--- Required work ---
Please repeat the items below word for word, starting at their first line and ending at the line that contains "will pyautogui.click(x=4, y=271).", with both of those lines included.

--- Input material ---
[Start]

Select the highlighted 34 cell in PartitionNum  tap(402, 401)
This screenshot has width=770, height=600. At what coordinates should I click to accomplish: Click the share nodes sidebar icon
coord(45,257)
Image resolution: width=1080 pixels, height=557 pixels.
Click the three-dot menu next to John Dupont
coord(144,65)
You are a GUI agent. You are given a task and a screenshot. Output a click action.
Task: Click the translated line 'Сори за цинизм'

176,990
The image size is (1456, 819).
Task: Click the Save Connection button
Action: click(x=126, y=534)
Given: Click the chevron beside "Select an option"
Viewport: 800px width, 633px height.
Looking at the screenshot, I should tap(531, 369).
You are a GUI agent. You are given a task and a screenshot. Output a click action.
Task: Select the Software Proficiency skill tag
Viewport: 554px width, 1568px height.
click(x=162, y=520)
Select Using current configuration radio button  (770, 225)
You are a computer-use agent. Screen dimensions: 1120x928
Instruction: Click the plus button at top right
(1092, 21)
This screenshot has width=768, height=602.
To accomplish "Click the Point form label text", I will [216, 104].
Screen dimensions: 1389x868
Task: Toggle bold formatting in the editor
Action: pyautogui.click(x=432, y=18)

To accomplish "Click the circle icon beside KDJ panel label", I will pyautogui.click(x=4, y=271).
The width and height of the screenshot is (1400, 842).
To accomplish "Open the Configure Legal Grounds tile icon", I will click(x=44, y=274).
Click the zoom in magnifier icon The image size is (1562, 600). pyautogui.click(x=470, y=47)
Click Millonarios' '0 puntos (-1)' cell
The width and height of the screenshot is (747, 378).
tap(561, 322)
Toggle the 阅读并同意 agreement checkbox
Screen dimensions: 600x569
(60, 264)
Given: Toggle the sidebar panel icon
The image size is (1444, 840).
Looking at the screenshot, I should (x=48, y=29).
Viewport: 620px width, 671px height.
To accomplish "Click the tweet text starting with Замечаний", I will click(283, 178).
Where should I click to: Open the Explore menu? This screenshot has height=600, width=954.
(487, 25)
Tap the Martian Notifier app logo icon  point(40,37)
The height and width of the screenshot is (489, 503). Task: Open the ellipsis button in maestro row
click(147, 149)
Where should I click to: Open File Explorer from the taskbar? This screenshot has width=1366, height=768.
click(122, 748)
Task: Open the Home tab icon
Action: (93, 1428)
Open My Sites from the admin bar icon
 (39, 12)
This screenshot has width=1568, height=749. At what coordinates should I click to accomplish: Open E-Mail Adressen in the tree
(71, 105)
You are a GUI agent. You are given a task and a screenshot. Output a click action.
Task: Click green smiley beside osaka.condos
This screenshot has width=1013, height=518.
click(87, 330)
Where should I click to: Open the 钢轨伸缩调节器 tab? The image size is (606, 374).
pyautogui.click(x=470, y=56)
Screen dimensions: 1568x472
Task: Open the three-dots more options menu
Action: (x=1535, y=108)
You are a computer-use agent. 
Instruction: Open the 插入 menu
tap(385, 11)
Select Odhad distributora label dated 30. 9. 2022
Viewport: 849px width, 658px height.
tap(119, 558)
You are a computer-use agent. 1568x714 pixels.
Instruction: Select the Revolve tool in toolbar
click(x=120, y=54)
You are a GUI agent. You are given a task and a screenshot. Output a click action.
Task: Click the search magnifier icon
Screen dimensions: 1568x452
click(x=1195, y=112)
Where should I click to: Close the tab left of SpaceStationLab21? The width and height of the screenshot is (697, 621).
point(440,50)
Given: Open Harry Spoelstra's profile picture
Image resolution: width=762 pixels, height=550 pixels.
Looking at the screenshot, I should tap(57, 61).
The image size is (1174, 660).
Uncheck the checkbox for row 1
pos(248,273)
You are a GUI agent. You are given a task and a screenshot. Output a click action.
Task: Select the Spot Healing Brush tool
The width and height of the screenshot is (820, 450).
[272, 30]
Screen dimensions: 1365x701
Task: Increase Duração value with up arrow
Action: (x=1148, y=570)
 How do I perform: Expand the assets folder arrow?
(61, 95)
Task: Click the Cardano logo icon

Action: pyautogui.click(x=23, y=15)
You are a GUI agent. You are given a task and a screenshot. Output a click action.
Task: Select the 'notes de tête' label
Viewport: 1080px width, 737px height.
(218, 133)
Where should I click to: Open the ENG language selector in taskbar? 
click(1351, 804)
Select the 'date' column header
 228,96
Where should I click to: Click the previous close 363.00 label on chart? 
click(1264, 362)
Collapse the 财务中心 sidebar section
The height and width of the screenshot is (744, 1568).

[End]

--- Solution below ---
Select the highlighted 34 cell in PartitionNum  tap(402, 401)
This screenshot has width=770, height=600. At what coordinates should I click to accomplish: Click the share nodes sidebar icon
coord(45,257)
Image resolution: width=1080 pixels, height=557 pixels.
Click the three-dot menu next to John Dupont
coord(144,65)
You are a GUI agent. You are given a task and a screenshot. Output a click action.
Task: Click the translated line 'Сори за цинизм'

176,990
The image size is (1456, 819).
Task: Click the Save Connection button
Action: click(x=126, y=534)
Given: Click the chevron beside "Select an option"
Viewport: 800px width, 633px height.
Looking at the screenshot, I should tap(531, 369).
You are a GUI agent. You are given a task and a screenshot. Output a click action.
Task: Select the Software Proficiency skill tag
Viewport: 554px width, 1568px height.
click(x=162, y=520)
Select Using current configuration radio button  (770, 225)
You are a computer-use agent. Screen dimensions: 1120x928
Instruction: Click the plus button at top right
(1092, 21)
This screenshot has width=768, height=602.
To accomplish "Click the Point form label text", I will [216, 104].
Screen dimensions: 1389x868
Task: Toggle bold formatting in the editor
Action: pyautogui.click(x=432, y=18)

To accomplish "Click the circle icon beside KDJ panel label", I will pyautogui.click(x=4, y=271).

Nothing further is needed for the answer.